Kendall told the audience the SAIU was about "securing control and leverage over AI" and described the strategy as "our bet on Britain" 2. None of the five companies had been named in a ministerial speech before, despite all operating for at least three years. Public naming by a Cabinet minister moves a private company onto procurement radars overnight; for hardware companies dependent on long government purchase commitments, that visibility carries the weight of capital.
Each name works a different layer of the AI silicon stack. Fractile builds in-memory inference accelerators that compute alongside the weights rather than fetching them from separate memory; Olix designs edge AI silicon for inference at the network periphery; Lumai builds optical AI compute; Optalysys uses silicon photonics for matrix multiplication; Salience Labs runs hybrid photonic-electronic chips out of an Oxford spinout. Backing all five at meaningful scale would commit Britain to a portfolio of architectural directions rather than a single national champion.

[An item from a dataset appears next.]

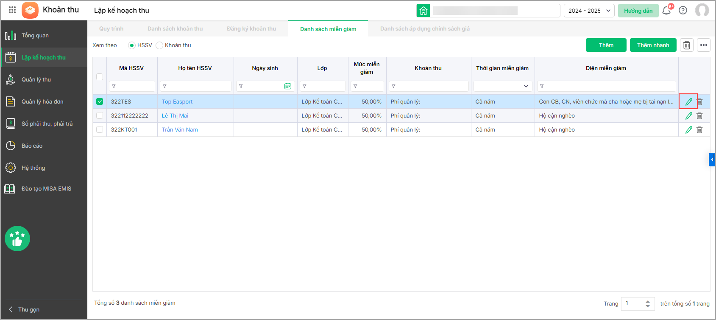Tick the select-all header checkbox
This screenshot has height=320, width=716.
[100, 77]
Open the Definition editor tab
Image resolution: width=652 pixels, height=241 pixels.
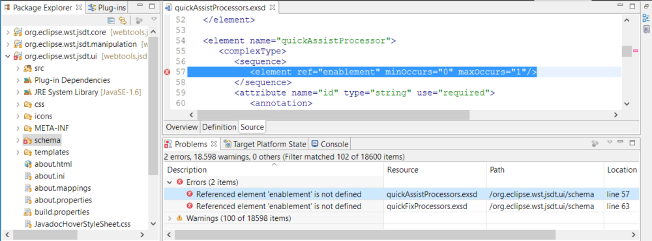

Kendall left the AI Hardware Plan's instrument open. Procurement and equity pull in different directions: the SAIU writes equity cheques into model-training labs, while a hardware plan that reaches Fractile or Lumai at scale will need to underwrite a fab line or a multi-year purchase commitment, not a Series A. London's saturated AI datacentre grid is the structural pressure pulling the timetable forward; domestic compute that runs on domestic silicon is what the AI Growth Zones in Scotland and the north are meant to host.
The pre-announcement also raises expectations against a six-week deadline. A plan that arrives at London Tech Week without equity or procurement commitments will read as soft after the rhetoric. Kendall has named five companies and a date; the framework has to deliver an instrument that reaches them at industrial scale or be read as speech-craft.